─── Supplied information

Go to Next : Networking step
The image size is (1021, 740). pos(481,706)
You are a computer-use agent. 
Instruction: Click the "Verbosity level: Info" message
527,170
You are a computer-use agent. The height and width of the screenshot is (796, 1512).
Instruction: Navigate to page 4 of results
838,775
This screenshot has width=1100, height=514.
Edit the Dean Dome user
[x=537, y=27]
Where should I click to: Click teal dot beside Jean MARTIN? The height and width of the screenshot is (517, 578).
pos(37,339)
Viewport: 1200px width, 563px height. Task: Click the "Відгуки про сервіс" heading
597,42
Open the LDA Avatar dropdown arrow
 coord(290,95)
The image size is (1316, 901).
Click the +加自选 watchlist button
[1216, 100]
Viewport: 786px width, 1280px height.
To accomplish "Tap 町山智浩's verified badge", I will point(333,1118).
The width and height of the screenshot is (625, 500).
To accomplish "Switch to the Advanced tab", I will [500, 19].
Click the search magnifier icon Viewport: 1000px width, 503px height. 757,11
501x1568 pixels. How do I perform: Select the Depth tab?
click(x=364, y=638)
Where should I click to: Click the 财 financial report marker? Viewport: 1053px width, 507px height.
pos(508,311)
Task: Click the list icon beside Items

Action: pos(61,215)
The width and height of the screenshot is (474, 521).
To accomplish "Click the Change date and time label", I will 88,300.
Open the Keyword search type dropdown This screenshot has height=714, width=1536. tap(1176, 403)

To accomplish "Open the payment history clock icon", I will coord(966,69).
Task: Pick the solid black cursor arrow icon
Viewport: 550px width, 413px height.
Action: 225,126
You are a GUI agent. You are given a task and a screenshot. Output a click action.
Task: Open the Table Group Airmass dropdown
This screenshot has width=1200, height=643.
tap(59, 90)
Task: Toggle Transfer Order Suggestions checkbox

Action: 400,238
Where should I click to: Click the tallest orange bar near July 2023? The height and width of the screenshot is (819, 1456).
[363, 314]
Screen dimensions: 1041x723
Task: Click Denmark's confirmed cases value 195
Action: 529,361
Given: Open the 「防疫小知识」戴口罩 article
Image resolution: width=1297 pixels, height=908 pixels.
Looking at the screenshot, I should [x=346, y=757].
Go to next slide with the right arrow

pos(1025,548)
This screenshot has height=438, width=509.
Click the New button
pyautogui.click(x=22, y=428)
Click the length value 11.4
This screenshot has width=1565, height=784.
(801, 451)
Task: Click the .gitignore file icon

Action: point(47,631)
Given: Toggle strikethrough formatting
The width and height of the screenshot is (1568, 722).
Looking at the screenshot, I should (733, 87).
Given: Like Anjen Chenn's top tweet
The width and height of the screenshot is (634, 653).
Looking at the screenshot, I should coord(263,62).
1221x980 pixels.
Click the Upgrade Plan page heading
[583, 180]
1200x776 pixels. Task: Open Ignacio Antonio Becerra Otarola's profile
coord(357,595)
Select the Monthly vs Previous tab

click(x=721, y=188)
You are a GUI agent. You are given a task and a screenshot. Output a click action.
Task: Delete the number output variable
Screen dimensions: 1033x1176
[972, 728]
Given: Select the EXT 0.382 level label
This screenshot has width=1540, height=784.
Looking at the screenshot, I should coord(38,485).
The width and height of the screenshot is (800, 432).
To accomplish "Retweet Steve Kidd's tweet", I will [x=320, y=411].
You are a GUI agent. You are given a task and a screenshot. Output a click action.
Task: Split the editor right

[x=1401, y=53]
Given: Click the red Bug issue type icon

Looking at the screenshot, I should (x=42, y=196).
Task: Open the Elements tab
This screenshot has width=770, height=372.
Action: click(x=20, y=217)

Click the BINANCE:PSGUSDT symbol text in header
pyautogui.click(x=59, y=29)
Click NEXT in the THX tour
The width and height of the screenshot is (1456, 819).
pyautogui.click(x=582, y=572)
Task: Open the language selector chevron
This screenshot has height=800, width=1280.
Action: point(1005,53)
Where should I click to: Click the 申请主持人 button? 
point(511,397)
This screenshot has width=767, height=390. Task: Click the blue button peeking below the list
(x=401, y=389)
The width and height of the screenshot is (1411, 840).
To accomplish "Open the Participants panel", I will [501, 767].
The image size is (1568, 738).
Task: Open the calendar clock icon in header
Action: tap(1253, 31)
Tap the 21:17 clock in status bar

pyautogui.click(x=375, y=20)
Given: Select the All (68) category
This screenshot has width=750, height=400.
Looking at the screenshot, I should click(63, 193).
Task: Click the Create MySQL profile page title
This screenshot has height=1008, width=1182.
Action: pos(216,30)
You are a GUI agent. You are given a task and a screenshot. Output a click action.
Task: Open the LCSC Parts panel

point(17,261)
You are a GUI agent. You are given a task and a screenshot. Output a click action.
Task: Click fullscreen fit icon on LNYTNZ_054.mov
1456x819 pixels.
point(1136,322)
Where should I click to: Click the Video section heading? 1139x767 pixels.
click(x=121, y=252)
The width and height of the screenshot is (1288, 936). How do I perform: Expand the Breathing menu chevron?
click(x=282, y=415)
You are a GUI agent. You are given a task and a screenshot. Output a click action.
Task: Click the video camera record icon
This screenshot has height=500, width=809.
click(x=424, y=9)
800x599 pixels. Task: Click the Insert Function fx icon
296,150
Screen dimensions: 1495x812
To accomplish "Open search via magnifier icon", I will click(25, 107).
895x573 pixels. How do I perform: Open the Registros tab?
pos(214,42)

──────

Format all of the items above as a numbered list, leaving out any blank lines.

1. Go to Next : Networking step
2. The image size is (1021, 740). pos(481,706)
3. You are a computer-use agent. 
4. Instruction: Click the "Verbosity level: Info" message
5. 527,170
6. You are a computer-use agent. The height and width of the screenshot is (796, 1512).
7. Instruction: Navigate to page 4 of results
8. 838,775
9. This screenshot has width=1100, height=514.
10. Edit the Dean Dome user
11. [x=537, y=27]
12. Where should I click to: Click teal dot beside Jean MARTIN? The height and width of the screenshot is (517, 578).
13. pos(37,339)
14. Viewport: 1200px width, 563px height. Task: Click the "Відгуки про сервіс" heading
15. 597,42
16. Open the LDA Avatar dropdown arrow
17.  coord(290,95)
18. The image size is (1316, 901).
19. Click the +加自选 watchlist button
20. [1216, 100]
21. Viewport: 786px width, 1280px height.
22. To accomplish "Tap 町山智浩's verified badge", I will point(333,1118).
23. The width and height of the screenshot is (625, 500).
24. To accomplish "Switch to the Advanced tab", I will [500, 19].
25. Click the search magnifier icon Viewport: 1000px width, 503px height. 757,11
26. 501x1568 pixels. How do I perform: Select the Depth tab?
27. click(x=364, y=638)
28. Where should I click to: Click the 财 financial report marker? Viewport: 1053px width, 507px height.
29. pos(508,311)
30. Task: Click the list icon beside Items
31. Action: pos(61,215)
32. The width and height of the screenshot is (474, 521).
33. To accomplish "Click the Change date and time label", I will 88,300.
34. Open the Keyword search type dropdown This screenshot has height=714, width=1536. tap(1176, 403)
35. To accomplish "Open the payment history clock icon", I will coord(966,69).
36. Task: Pick the solid black cursor arrow icon
37. Viewport: 550px width, 413px height.
38. Action: 225,126
39. You are a GUI agent. You are given a task and a screenshot. Output a click action.
40. Task: Open the Table Group Airmass dropdown
41. This screenshot has width=1200, height=643.
42. tap(59, 90)
43. Task: Toggle Transfer Order Suggestions checkbox
44. Action: 400,238
45. Where should I click to: Click the tallest orange bar near July 2023? The height and width of the screenshot is (819, 1456).
46. [363, 314]
47. Screen dimensions: 1041x723
48. Task: Click Denmark's confirmed cases value 195
49. Action: 529,361
50. Given: Open the 「防疫小知识」戴口罩 article
51. Image resolution: width=1297 pixels, height=908 pixels.
52. Looking at the screenshot, I should [x=346, y=757].
53. Go to next slide with the right arrow
54. pos(1025,548)
55. This screenshot has height=438, width=509.
56. Click the New button
57. pyautogui.click(x=22, y=428)
58. Click the length value 11.4
59. This screenshot has width=1565, height=784.
60. (801, 451)
61. Task: Click the .gitignore file icon
62. Action: point(47,631)
63. Given: Toggle strikethrough formatting
64. The width and height of the screenshot is (1568, 722).
65. Looking at the screenshot, I should (733, 87).
66. Given: Like Anjen Chenn's top tweet
67. The width and height of the screenshot is (634, 653).
68. Looking at the screenshot, I should coord(263,62).
69. 1221x980 pixels.
70. Click the Upgrade Plan page heading
71. [583, 180]
72. 1200x776 pixels. Task: Open Ignacio Antonio Becerra Otarola's profile
73. coord(357,595)
74. Select the Monthly vs Previous tab
75. click(x=721, y=188)
76. You are a GUI agent. You are given a task and a screenshot. Output a click action.
77. Task: Delete the number output variable
78. Screen dimensions: 1033x1176
79. [972, 728]
80. Given: Select the EXT 0.382 level label
81. This screenshot has width=1540, height=784.
82. Looking at the screenshot, I should coord(38,485).
83. The width and height of the screenshot is (800, 432).
84. To accomplish "Retweet Steve Kidd's tweet", I will [x=320, y=411].
85. You are a GUI agent. You are given a task and a screenshot. Output a click action.
86. Task: Split the editor right
87. [x=1401, y=53]
88. Given: Click the red Bug issue type icon
89. Looking at the screenshot, I should (x=42, y=196).
90. Task: Open the Elements tab
91. This screenshot has width=770, height=372.
92. Action: click(x=20, y=217)
93. Click the BINANCE:PSGUSDT symbol text in header
94. pyautogui.click(x=59, y=29)
95. Click NEXT in the THX tour
96. The width and height of the screenshot is (1456, 819).
97. pyautogui.click(x=582, y=572)
98. Task: Open the language selector chevron
99. This screenshot has height=800, width=1280.
100. Action: point(1005,53)
101. Where should I click to: Click the 申请主持人 button? 
102. point(511,397)
103. This screenshot has width=767, height=390. Task: Click the blue button peeking below the list
104. (x=401, y=389)
105. The width and height of the screenshot is (1411, 840).
106. To accomplish "Open the Participants panel", I will [501, 767].
107. The image size is (1568, 738).
108. Task: Open the calendar clock icon in header
109. Action: tap(1253, 31)
110. Tap the 21:17 clock in status bar
111. pyautogui.click(x=375, y=20)
112. Given: Select the All (68) category
113. This screenshot has width=750, height=400.
114. Looking at the screenshot, I should click(63, 193).
115. Task: Click the Create MySQL profile page title
116. This screenshot has height=1008, width=1182.
117. Action: pos(216,30)
118. You are a GUI agent. You are given a task and a screenshot. Output a click action.
119. Task: Open the LCSC Parts panel
120. point(17,261)
121. You are a GUI agent. You are given a task and a screenshot. Output a click action.
122. Task: Click fullscreen fit icon on LNYTNZ_054.mov
123. 1456x819 pixels.
124. point(1136,322)
125. Where should I click to: Click the Video section heading? 1139x767 pixels.
126. click(x=121, y=252)
127. The width and height of the screenshot is (1288, 936). How do I perform: Expand the Breathing menu chevron?
128. click(x=282, y=415)
129. You are a GUI agent. You are given a task and a screenshot. Output a click action.
130. Task: Click the video camera record icon
131. This screenshot has height=500, width=809.
132. click(x=424, y=9)
133. 800x599 pixels. Task: Click the Insert Function fx icon
134. 296,150
135. Screen dimensions: 1495x812
136. To accomplish "Open search via magnifier icon", I will click(25, 107).
137. 895x573 pixels. How do I perform: Open the Registros tab?
138. pos(214,42)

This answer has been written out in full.